Поэтому целесообразно различать объективную природу и содержание потребности, с одной стороны, и те формы, какие она принимает, какое впечатление производит и как осознается субъектом и наблюдающими его — с другой.
Культурные сорта растений и породы животных не создаются синтезом в лабораториях; они терпеливо выращиваются от поколения к поколению путем отбора и скрещивания. То же, я полагаю, в принципе происходит и с потребностями человека, но, вероятно, процесс этот много сложнее; происходит он в значительной степени стихийно, и вмешательство в него часто бывает случайным и плохо обоснованным.
Но стихийность эта относительна. Воспитание в человеческом обществе существует в течение всей его истории; в нем участвуют как сознание, так и интуиция, и оно приносит иногда бесспорные положительные результаты, регистрируемые статистикой. И все же едва ли подлежит сомнению недостаточность существующей практики и теории воспитания — ведь слишком часто затраты воспитательных усилий, даже самые добросовестные и настойчивые, оказываются недостаточно плодотворными.
Дело, вероятно, в том, что под словом «воспитание» в разных случаях подразумевается разное содержание, а оно может быть продуктивно только как обоснованное знанием, умелое воспитание имеющихся у воспитуемого потребностей, как сознательное воздействие на процесс их трансформаций согласно закономерностям, по которым их трансформация может происходить и так или иначе всегда происходит. Закономерности эти должны быть изучены, и это, надо полагать, дело будущего.
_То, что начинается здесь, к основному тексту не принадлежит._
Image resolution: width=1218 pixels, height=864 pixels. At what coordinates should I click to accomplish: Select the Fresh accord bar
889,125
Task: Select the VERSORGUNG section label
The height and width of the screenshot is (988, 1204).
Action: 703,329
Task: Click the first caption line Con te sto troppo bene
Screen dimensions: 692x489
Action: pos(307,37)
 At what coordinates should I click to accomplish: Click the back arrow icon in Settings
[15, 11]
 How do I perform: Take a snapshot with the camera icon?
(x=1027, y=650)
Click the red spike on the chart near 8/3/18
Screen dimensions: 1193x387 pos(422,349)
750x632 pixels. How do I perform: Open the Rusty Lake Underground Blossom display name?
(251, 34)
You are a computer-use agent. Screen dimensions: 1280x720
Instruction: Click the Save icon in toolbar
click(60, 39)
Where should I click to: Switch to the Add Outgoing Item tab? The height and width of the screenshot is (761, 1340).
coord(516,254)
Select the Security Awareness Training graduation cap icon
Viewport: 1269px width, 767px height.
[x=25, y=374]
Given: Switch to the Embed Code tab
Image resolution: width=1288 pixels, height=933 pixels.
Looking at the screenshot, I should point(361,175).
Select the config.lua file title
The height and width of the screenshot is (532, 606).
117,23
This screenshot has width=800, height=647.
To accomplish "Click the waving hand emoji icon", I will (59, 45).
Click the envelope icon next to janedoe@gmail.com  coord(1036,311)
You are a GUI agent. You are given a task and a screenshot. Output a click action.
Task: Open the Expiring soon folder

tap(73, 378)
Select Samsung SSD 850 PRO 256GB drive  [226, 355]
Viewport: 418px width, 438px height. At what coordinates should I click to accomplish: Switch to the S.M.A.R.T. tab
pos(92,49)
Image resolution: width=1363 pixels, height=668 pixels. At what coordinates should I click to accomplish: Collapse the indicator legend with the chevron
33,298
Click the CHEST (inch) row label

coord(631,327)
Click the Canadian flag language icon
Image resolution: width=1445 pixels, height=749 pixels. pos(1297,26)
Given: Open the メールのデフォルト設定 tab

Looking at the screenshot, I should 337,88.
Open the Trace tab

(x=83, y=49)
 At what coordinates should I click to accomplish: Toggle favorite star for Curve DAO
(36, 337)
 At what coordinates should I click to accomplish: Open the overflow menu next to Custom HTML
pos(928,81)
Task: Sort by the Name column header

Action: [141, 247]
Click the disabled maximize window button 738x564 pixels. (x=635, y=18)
Пока ясно, что они весьма сложны и основная черта их — противоречивость.
Для уяснения содержания процесса трансформации потребностей, а значит, и их состава, необходимо прежде всего установить начало этого процесса и его первые звенья — то есть отправную точку, первый толчок и главные направления. С непосредственно наблюдаемым поведением человека эти начала связаны длиннейшей цепью, которая ведет от совершенно общечеловеческого к совершенно индивидуальному. Первые звенья трансформации относятся преимущественно к общечеловеческому. Поэтому они обычно не осознаются, но именно они скрываются за мотивами поведения, которое каждый из нас видит вокруг себя, с которым каждый непосредственно соприкасается каждый день.